The basic idea of this story, like so many of others Harris wrote, is; 'take an interesting historical period, throw in some Noir, mix, add fascinating and beautiful femme fatales to flavour'.
It's a recipe that usually works, but, just like your basic meat-and-potatoes, it's not something you'd serve for a gourmet meal unless you're a really genuinely good chef. Harris is rather more my mother throwing together a nice but not terribly inspiring dinner than the three-star restaurant serving a steak, but, hey, I don't go out to restaurants every day of my life, and my literary cuisine can use an occasional homemade plain meal.

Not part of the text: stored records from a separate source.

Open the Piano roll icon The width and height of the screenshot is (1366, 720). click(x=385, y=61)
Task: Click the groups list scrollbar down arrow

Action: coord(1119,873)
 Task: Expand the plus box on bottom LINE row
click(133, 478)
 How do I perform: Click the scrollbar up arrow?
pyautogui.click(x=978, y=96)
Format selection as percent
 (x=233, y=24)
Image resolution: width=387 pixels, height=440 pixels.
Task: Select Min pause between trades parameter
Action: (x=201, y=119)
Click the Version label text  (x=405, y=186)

The basic story focuses on the WWII decryption of the Germans' Enigma code; a feat which both helped win the war - perhaps singlehandedly won it - and was the root of yours truly's review sitting out here today, and you being profoundly bored by it. The time and place where electronic computing first came into being, though Harris doesn't put much emphasis on that. The protagonist is Tom Jericho, a brilliant mathematician and cryptanalyst with large amounts of hormones. He falls in love with a seemingly vapid, but admittedly gorgeous, blonde named Claire, has a nervous breakdown, breaks the Germans' code, goes away, comes back, and gets into trouble. All in about four chapters. Then things get really tangled.
Part of my problem with this book was that I'd just recently read through Collins's Woman in White, and reading Enigma rather reminded me of that mystery classic. There you had Laudanum, here you have Germans and U-Boats. Much of the rest of the plot seems like a reflection of that other book, told more succinctly, and with less appeal to diaries.

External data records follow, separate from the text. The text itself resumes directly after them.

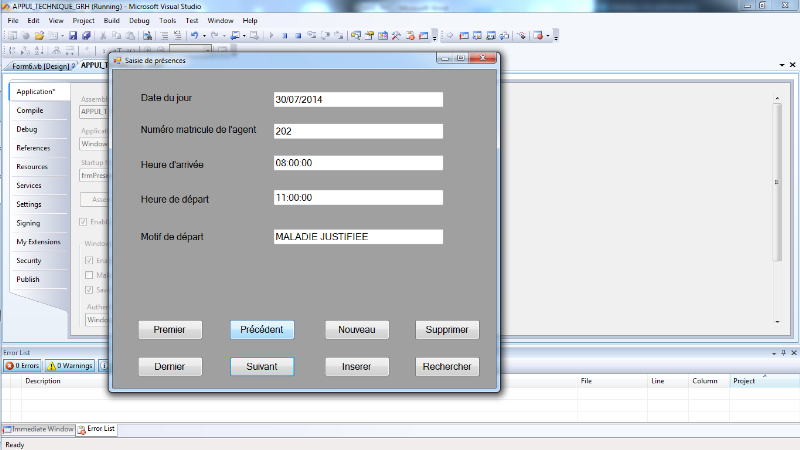800x450 pixels.
Task: Click the Motif de départ text field
Action: pos(358,237)
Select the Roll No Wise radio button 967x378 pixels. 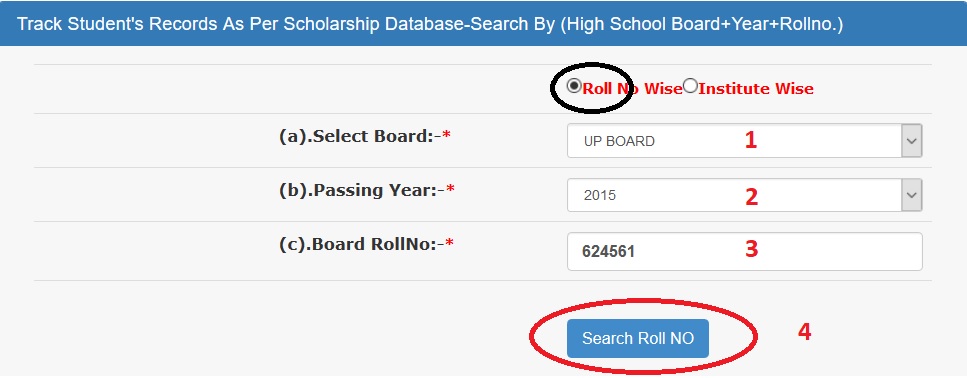tap(574, 86)
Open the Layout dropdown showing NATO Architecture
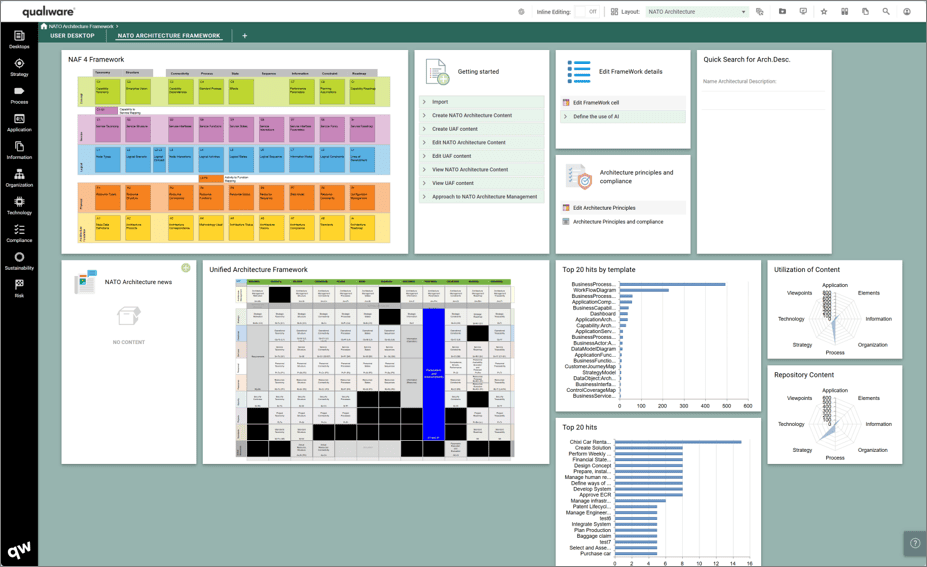Screen dimensions: 927x567 pos(697,11)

So my problems with The Woman in White, which I actually found an excellent book by and large, were neatly reflected here, as well. Of course, whereas the former was written by a well-known Victorian misogynist, Mr. Harris has no such excuse. I hope he realizes just how tired the average female reader grows of reading about the intelligent but plain woman who busily aids in the investigation being shuffled off as a potential love interest for the sake of the beautiful and feminine damsel in distress. Honestly, I get quite bored. One would think a mathematician, a person to whom his profession is everything, would be inclined to seek out a mate he could actually talk to, rather than one simply to look at. I mean, if he really needs perfect beauty to admire, he could buy a painting, right?
But no, we must follow up with the cliche. After all, if we put too much pepper in the potatoes, some bland and banal palate might not appreciate it.
And no adding any sort of odd sauce to the dish, either. The bleak, noir world of Bletchley Park - which happened to be criticized by people who were there - is the perfect grim and grimy setting for a crime; the character is a sort of traumatized and disillusioned noir detective, maths style, dismissed and later re-evoked for his brilliance. There's a scene of him losing his badge (for the Nth+1 time). The foolish supervisor is there, the obstructing bureaucrat is there, the loyal but uninspiring coworkers are there...
Mind you, the book as a concoction is not at all bad, like my mother's cooking isn't - at least, it's wonderful cooking anywhere within hearing of my mother - and it has its merits. For one, the math and cryptoanalysis is well-researched and explained. The fellow is no Stephenson, I suppose, but so far as I could tell, being a mathematician only by marital proxy rather than by inclination, he wasn't Dan Browning the whole affair.
Also, the book, although it drags at times, is eminently edible - I mean, readable - and digestible by pretty much anyone. I can't really point to a person or demographics and say 'no, don't read this'. It may not enthrall or impress you, but, really, there's very little chance that you'll throw it into the garbage bin after taking a single bite.